_Task requirements_. Copy the lines of the listing below word for word, starting at the line that contains "Given: Refresh the" and running through the end of the listing, both ends included. Leave out the pictures.

═══

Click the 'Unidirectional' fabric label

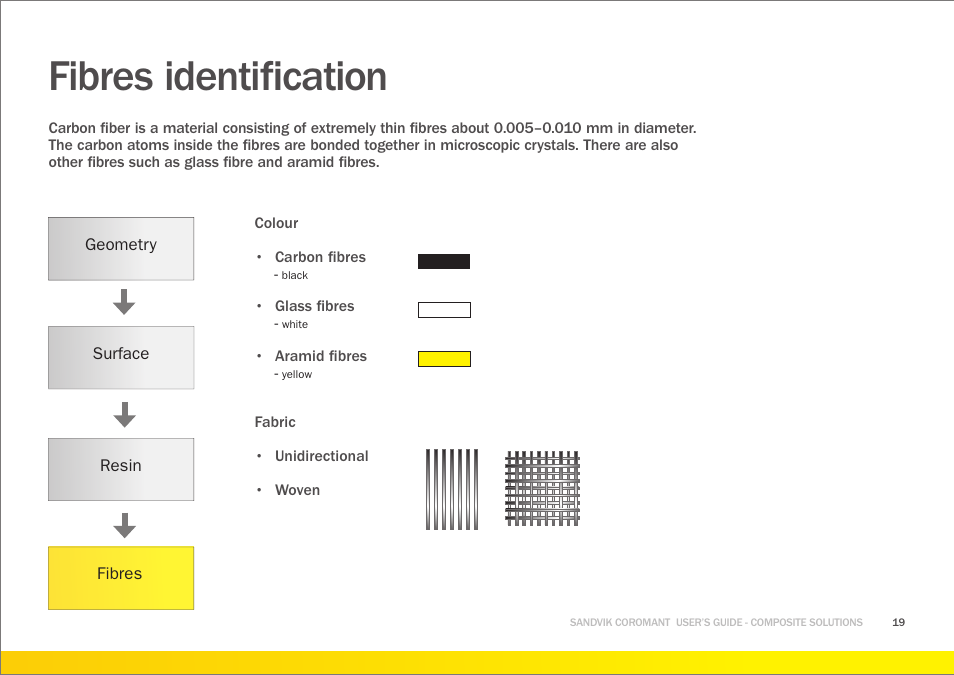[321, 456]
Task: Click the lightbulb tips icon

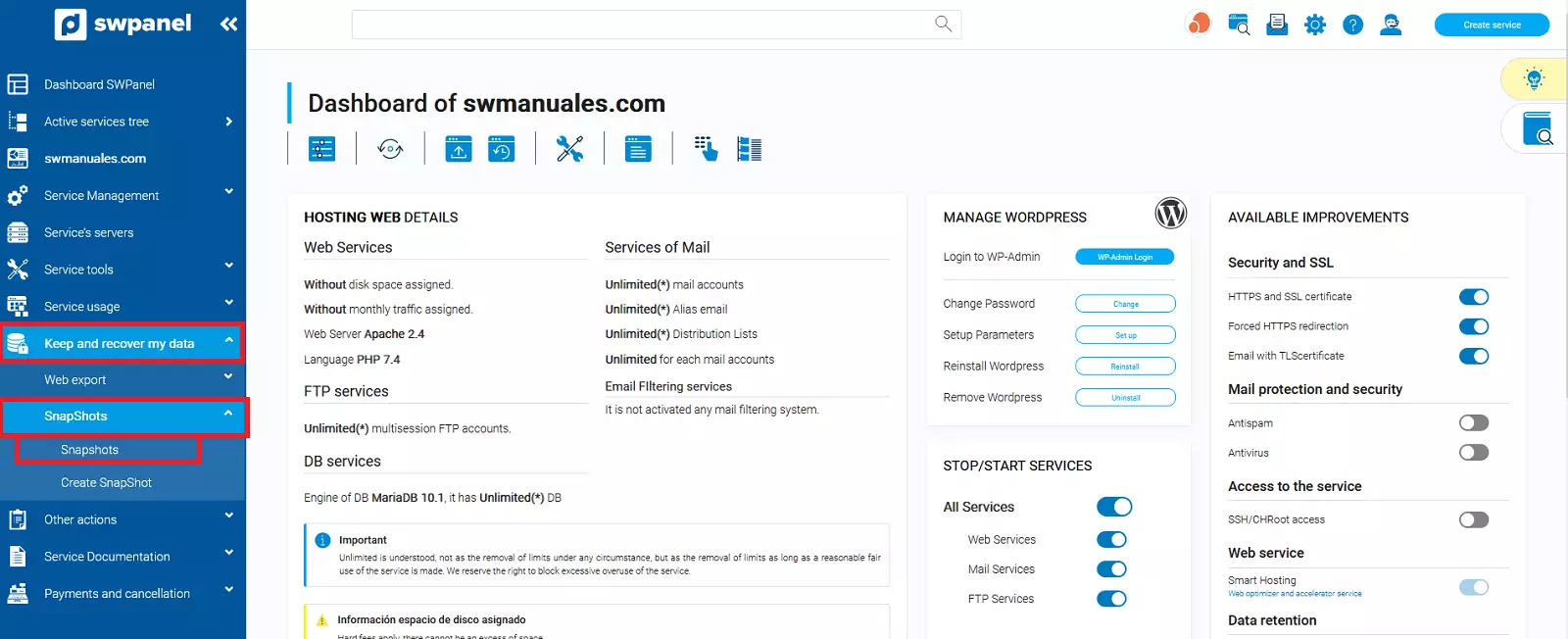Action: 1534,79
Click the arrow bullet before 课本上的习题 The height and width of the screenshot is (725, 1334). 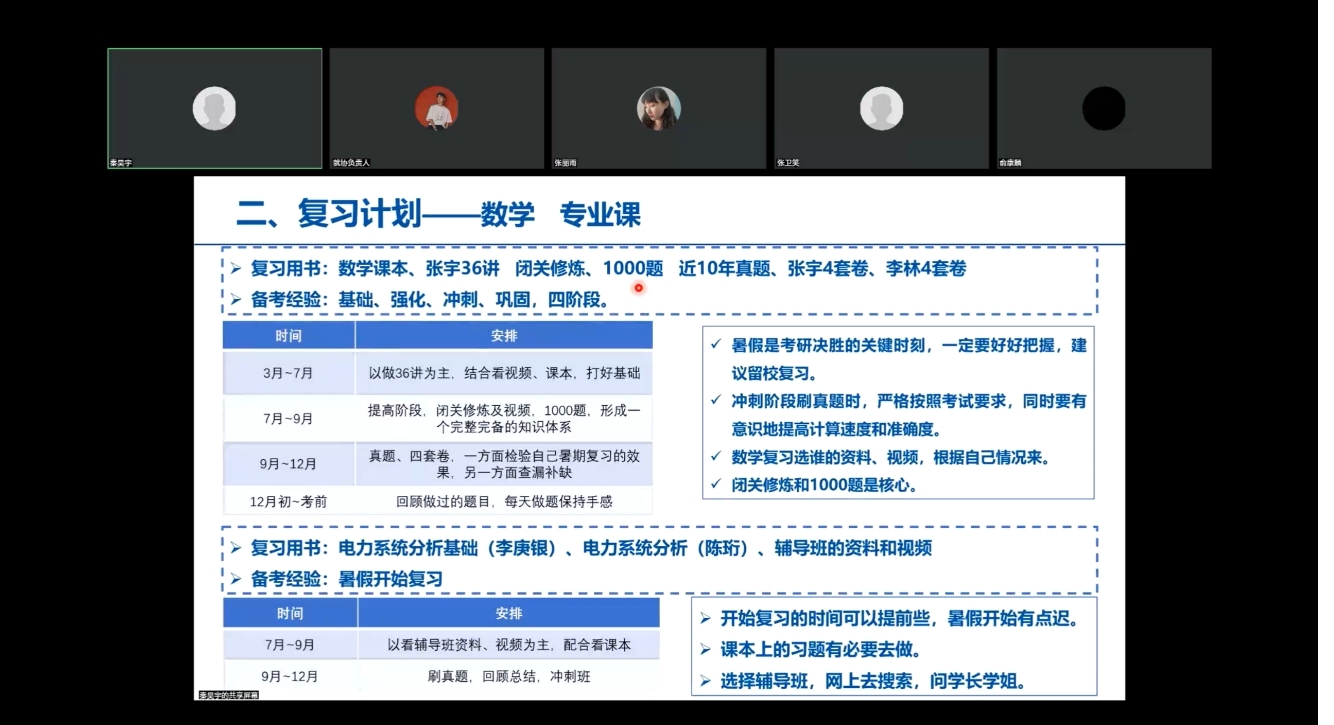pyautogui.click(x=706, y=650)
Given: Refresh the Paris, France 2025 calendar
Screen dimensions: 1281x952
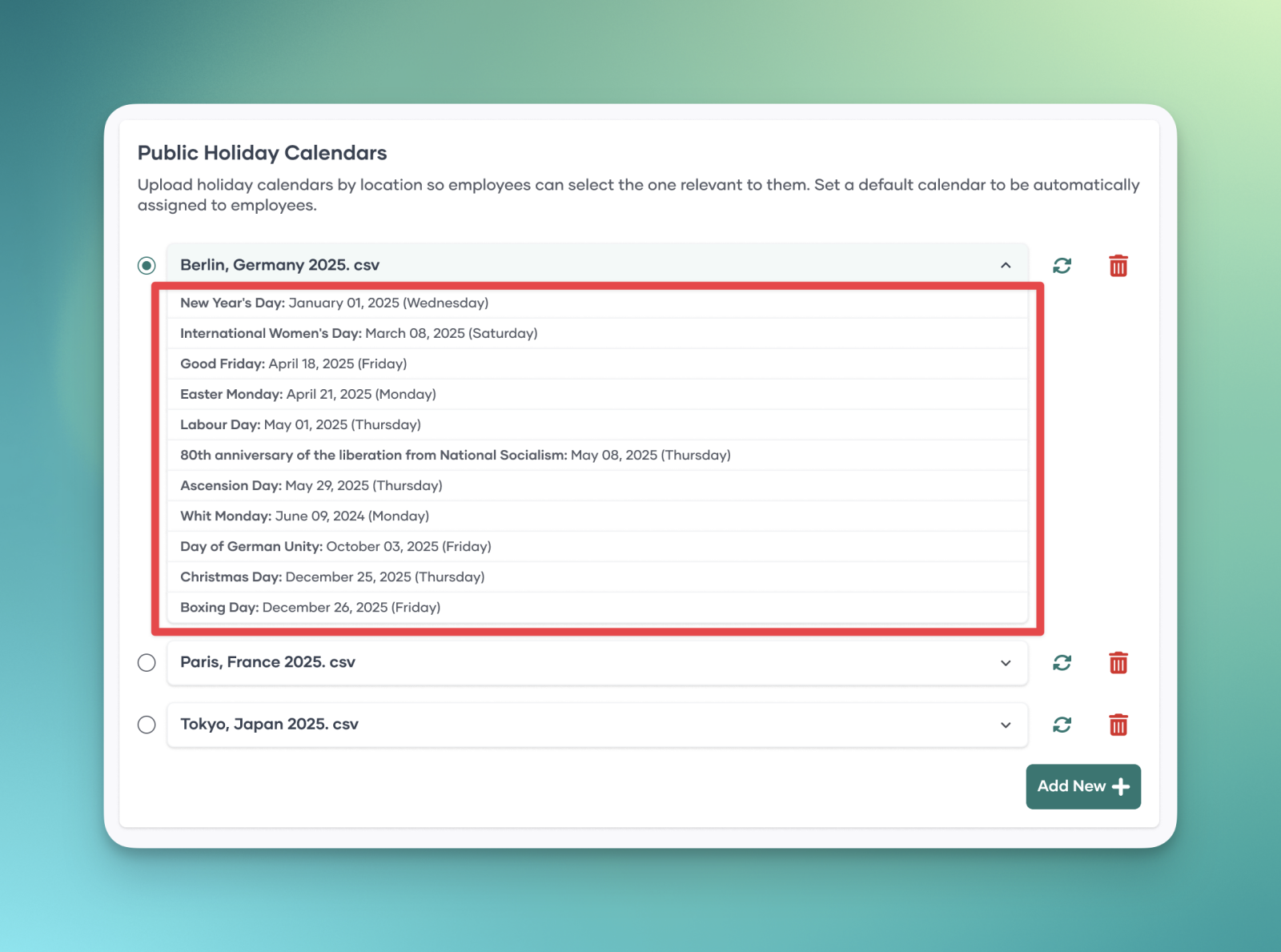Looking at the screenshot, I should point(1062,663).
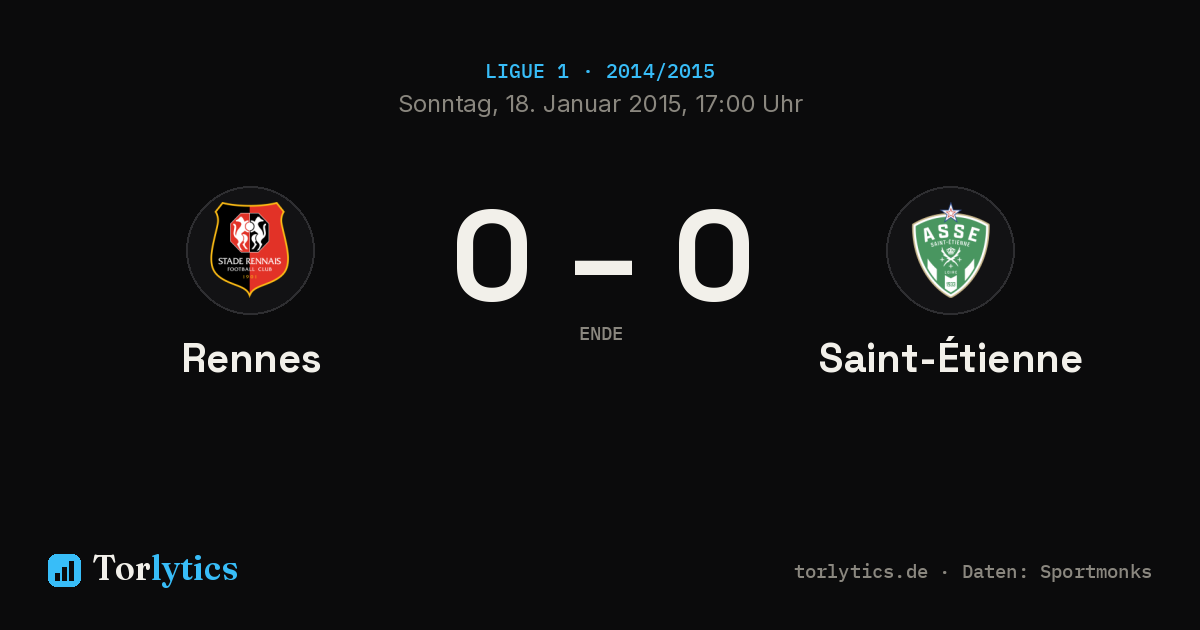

═══

_The reply_.
Given: Refresh the Paris, France 2025 calendar
Screen dimensions: 1281x952
Looking at the screenshot, I should point(1062,663).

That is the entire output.